> _Required action_
Copy out nothing but the line containing "Where should I click to: Click the pin" and the lines that follow it to the end of the entries, exactly as they stand.

(Stored data)
....

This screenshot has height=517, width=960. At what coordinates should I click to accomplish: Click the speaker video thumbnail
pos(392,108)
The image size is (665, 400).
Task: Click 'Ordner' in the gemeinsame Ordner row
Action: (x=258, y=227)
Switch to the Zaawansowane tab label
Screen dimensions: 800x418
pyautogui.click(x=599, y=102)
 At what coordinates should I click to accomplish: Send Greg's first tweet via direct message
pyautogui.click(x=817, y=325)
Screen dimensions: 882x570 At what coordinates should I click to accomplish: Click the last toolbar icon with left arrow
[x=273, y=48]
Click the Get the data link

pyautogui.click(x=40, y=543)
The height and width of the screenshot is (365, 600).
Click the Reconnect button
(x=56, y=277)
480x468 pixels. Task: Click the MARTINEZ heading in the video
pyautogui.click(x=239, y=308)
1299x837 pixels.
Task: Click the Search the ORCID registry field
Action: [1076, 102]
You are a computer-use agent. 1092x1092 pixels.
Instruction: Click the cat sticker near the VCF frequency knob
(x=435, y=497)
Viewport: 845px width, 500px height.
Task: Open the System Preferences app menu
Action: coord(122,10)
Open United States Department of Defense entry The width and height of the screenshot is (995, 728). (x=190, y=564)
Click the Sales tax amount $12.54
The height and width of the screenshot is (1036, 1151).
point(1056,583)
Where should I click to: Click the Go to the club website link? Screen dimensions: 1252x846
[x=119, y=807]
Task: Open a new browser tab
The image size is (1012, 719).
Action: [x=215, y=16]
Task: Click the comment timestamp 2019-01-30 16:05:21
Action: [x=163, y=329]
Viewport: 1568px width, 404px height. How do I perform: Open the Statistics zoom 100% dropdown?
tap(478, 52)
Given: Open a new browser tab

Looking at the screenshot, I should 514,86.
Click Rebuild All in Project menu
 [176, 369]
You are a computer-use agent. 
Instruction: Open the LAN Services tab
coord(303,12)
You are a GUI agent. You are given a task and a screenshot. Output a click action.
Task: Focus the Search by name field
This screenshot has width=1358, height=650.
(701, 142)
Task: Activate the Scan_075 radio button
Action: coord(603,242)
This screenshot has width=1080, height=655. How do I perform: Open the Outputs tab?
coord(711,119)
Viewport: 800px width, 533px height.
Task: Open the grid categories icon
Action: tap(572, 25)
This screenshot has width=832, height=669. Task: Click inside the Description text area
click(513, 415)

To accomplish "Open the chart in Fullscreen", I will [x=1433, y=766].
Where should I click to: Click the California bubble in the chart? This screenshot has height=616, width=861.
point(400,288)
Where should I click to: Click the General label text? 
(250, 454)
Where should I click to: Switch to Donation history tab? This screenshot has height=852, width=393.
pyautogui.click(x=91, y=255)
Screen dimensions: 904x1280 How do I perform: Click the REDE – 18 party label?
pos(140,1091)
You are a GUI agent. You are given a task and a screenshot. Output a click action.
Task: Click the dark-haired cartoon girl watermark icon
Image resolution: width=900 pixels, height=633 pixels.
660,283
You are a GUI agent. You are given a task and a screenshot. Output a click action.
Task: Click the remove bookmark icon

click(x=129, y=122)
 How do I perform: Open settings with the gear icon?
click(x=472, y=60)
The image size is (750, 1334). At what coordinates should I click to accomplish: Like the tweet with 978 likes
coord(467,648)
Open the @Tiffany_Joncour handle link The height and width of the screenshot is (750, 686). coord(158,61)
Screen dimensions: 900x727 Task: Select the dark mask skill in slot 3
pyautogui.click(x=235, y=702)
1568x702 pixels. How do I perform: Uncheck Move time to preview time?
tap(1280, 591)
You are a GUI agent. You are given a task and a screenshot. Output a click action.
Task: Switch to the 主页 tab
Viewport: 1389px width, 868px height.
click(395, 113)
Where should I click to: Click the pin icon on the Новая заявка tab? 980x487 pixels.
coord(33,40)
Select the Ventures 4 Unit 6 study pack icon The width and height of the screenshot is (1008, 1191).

....

> _Result below_
Where should I click to: Click the pin icon on the Новая заявка tab? 980x487 pixels.
coord(33,40)
Select the Ventures 4 Unit 6 study pack icon The width and height of the screenshot is (1008, 1191).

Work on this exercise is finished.